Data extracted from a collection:
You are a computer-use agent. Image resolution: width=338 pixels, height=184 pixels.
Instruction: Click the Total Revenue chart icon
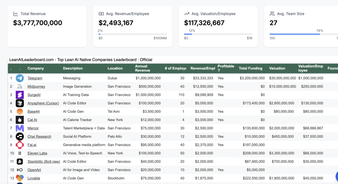[16, 14]
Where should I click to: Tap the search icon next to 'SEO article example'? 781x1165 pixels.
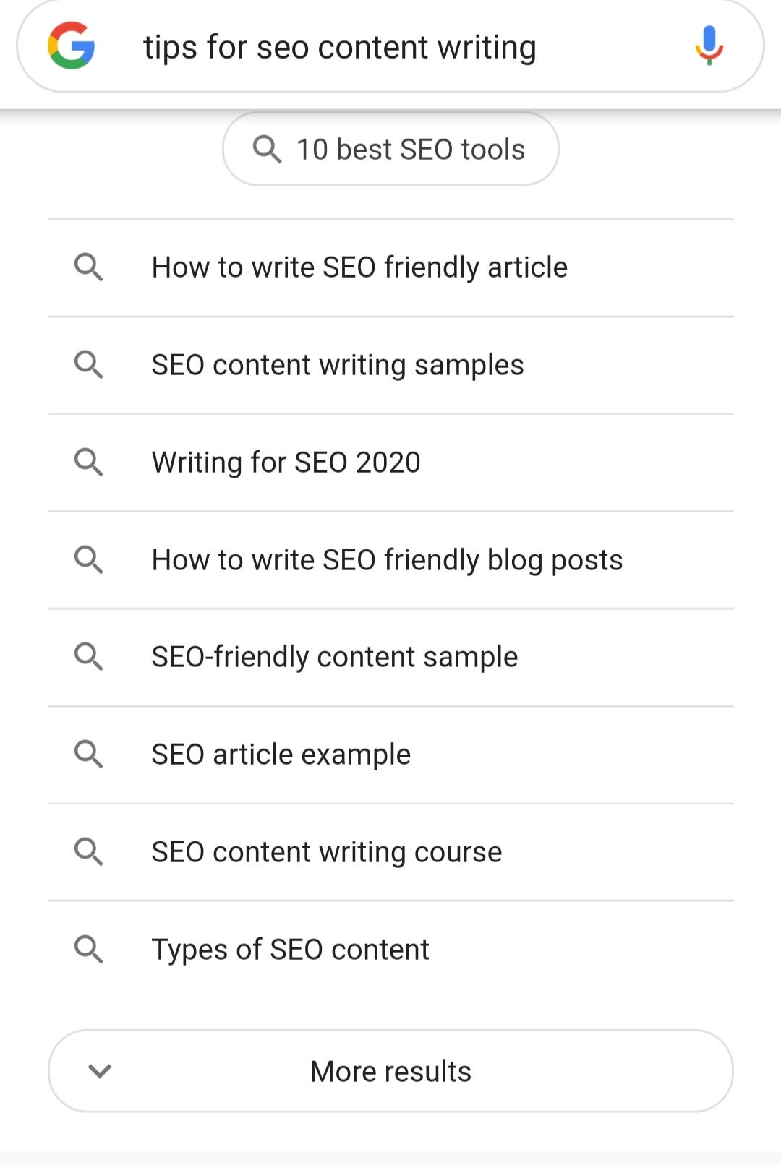(x=90, y=754)
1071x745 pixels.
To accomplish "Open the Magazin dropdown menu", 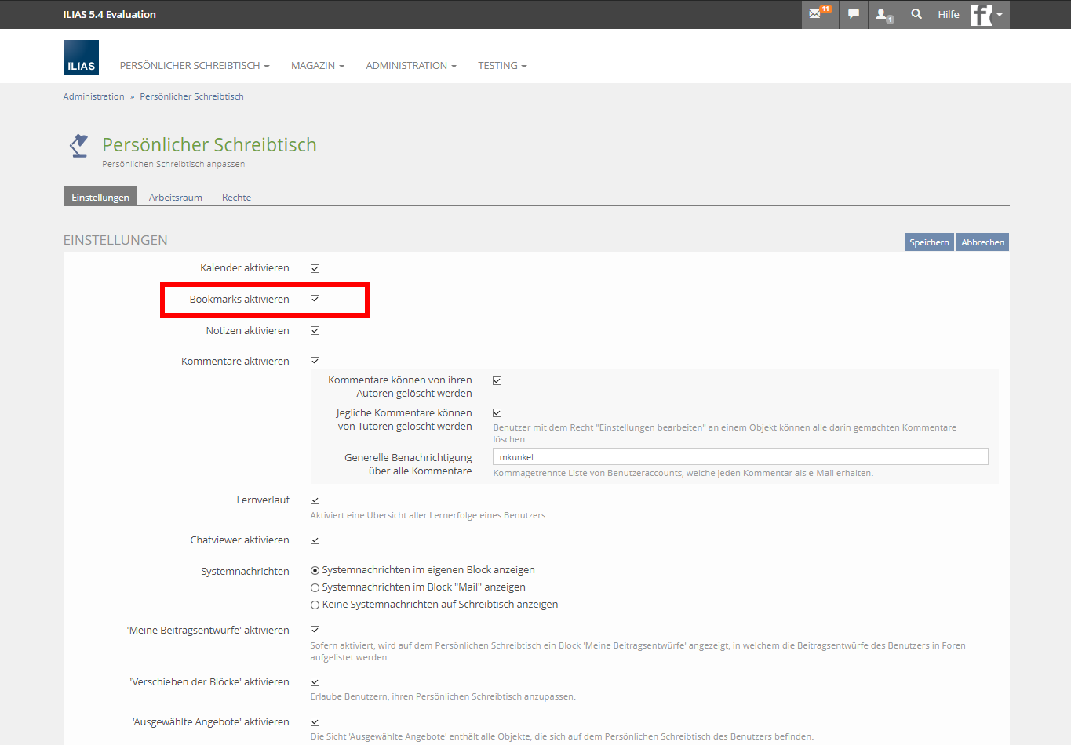I will pyautogui.click(x=317, y=66).
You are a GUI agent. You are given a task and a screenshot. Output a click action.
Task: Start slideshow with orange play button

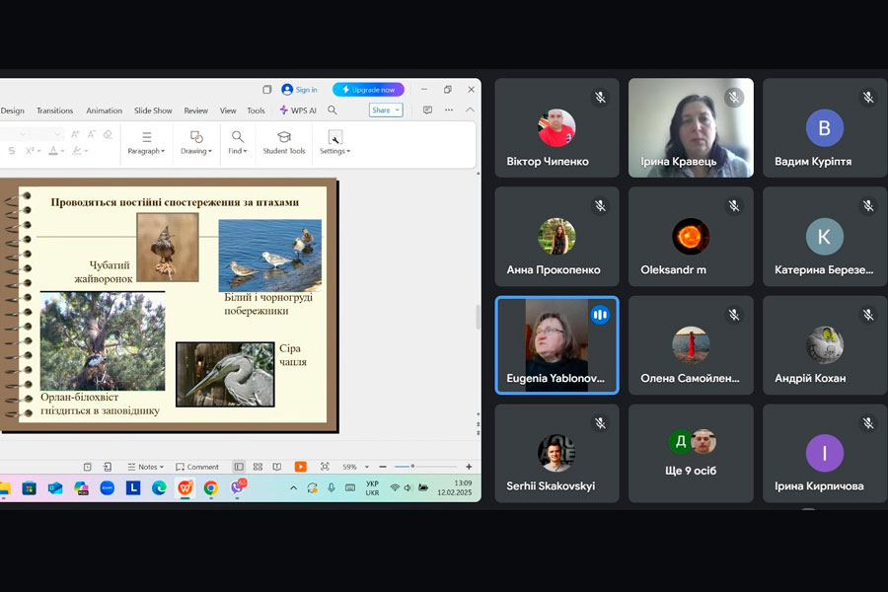tap(300, 467)
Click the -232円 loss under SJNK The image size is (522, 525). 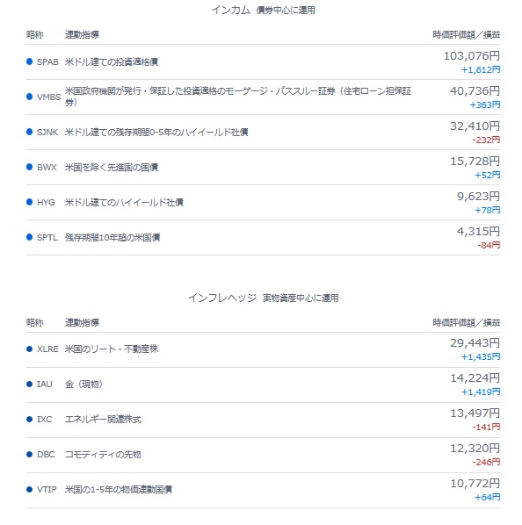pos(486,140)
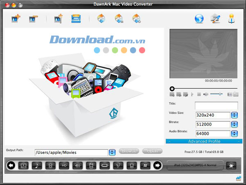Click the remove video file icon
The width and height of the screenshot is (246, 185).
(x=33, y=18)
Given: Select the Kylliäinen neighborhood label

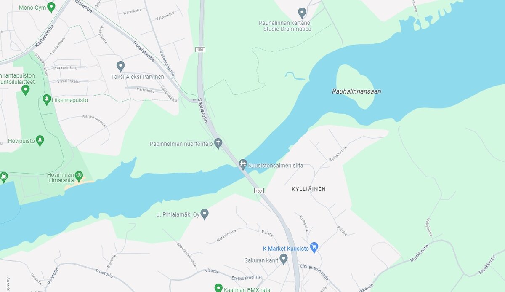Looking at the screenshot, I should pyautogui.click(x=308, y=189).
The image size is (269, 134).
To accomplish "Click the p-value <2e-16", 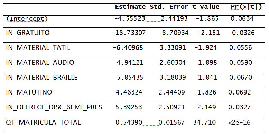I will pos(239,123).
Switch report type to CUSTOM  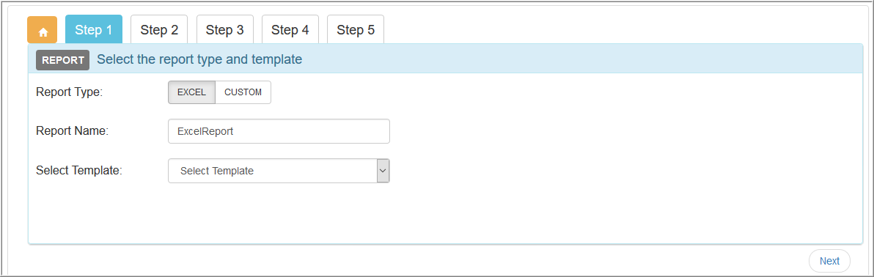243,92
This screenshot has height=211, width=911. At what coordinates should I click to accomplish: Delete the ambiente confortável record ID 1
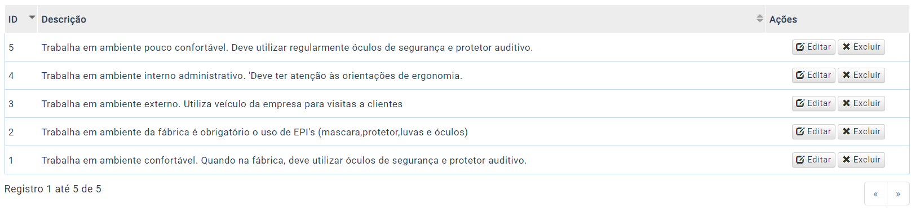coord(861,160)
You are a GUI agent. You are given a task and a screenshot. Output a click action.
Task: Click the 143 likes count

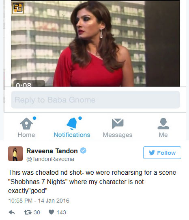[x=61, y=212]
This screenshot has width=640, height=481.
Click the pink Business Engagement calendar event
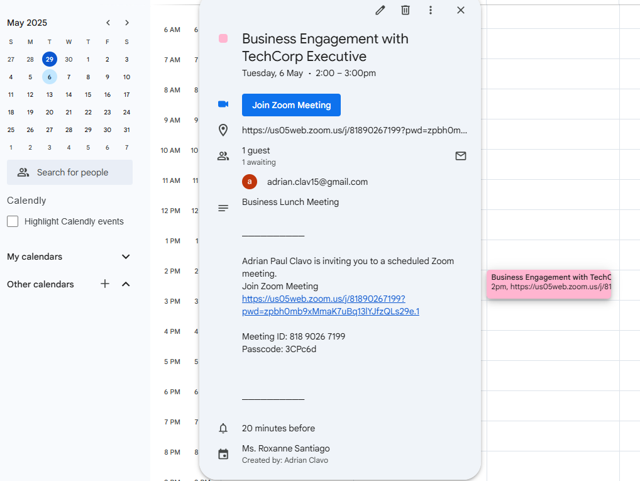[x=548, y=282]
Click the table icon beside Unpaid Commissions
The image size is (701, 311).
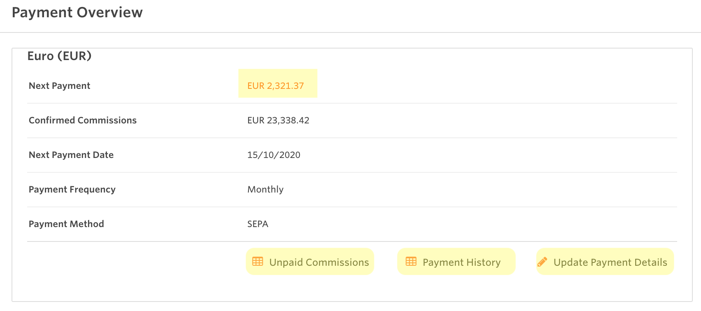pyautogui.click(x=258, y=262)
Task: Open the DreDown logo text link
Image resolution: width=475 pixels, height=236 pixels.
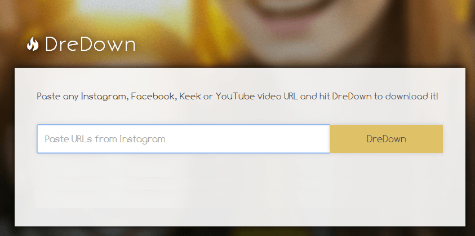Action: coord(90,45)
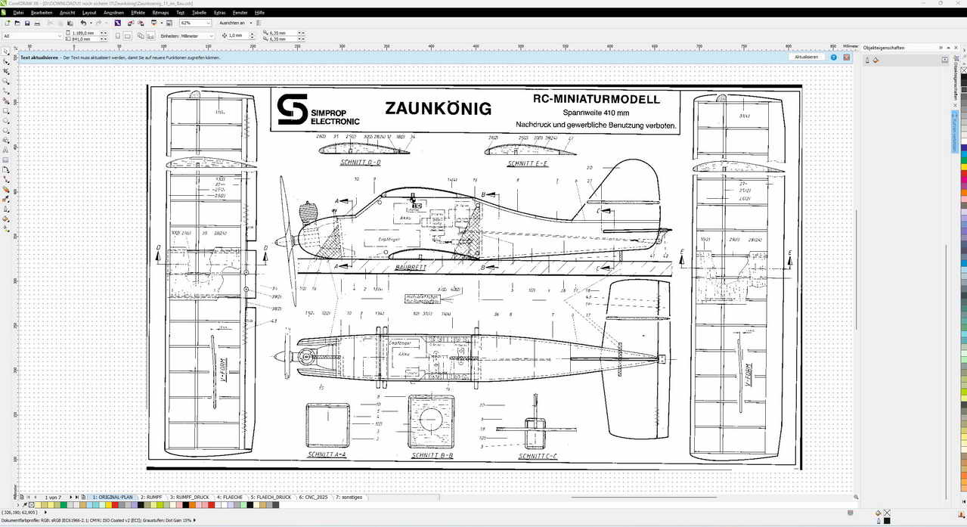The image size is (967, 527).
Task: Click the page width input field
Action: [83, 33]
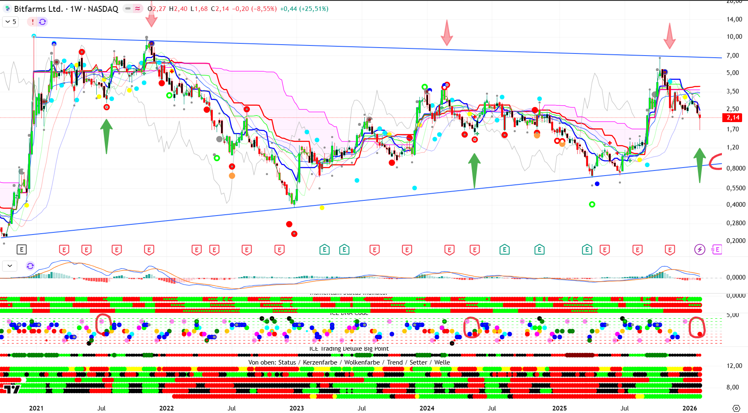Open the red exclamation warning badge
This screenshot has height=413, width=748.
click(x=32, y=22)
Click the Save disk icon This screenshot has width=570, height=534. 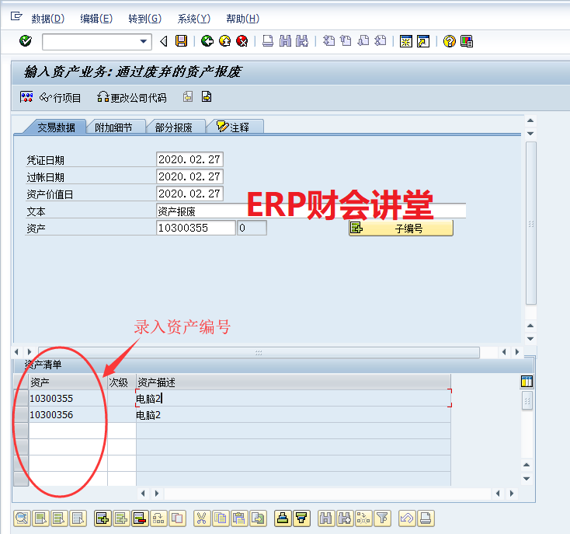pos(182,41)
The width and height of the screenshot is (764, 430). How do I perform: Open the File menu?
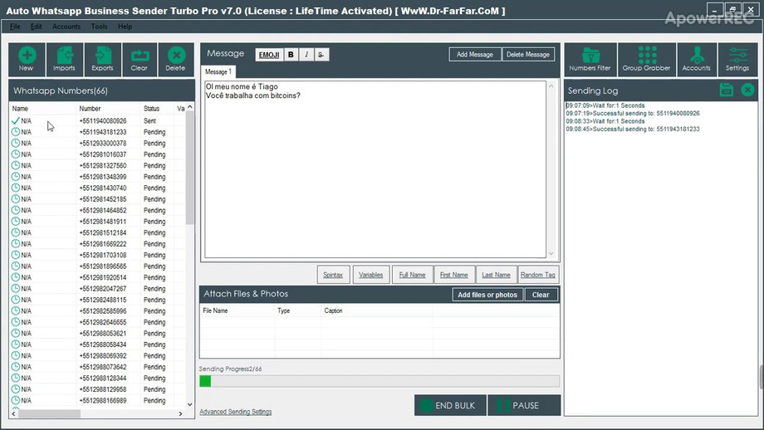pyautogui.click(x=16, y=27)
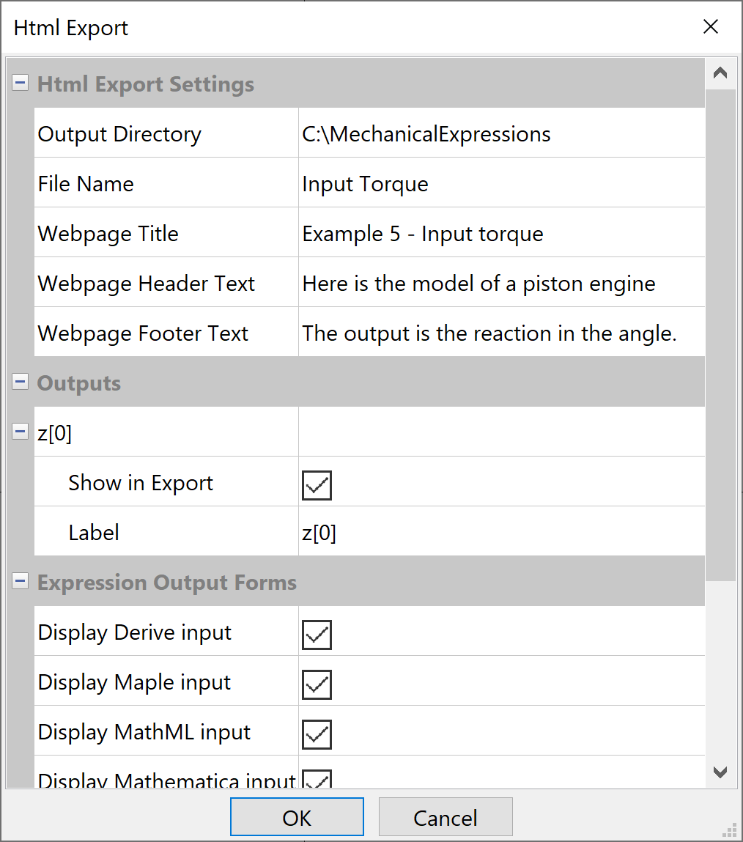Collapse the z[0] output group
The width and height of the screenshot is (743, 842).
20,433
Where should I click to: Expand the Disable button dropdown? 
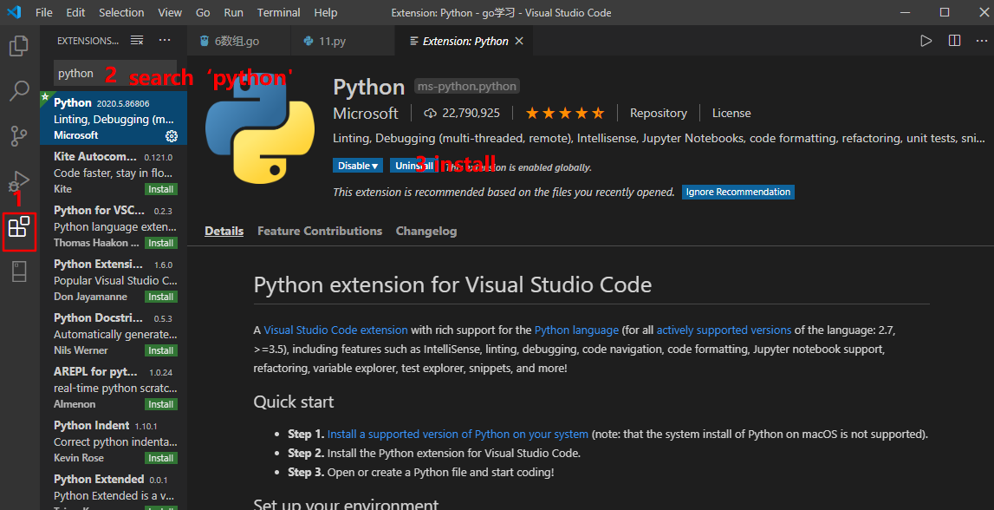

About this exercise: From the line with "Click the pink" up to and including the line with "Task: Open the DreDown logo text link" above, retype every line exactly and nothing more; leave out the pictures.

Solved problem:
Click the pink Business Engagement calendar event
[x=548, y=282]
Click the table icon beside Unpaid Commissions
The image size is (701, 311).
pyautogui.click(x=258, y=262)
Task: Open the DreDown logo text link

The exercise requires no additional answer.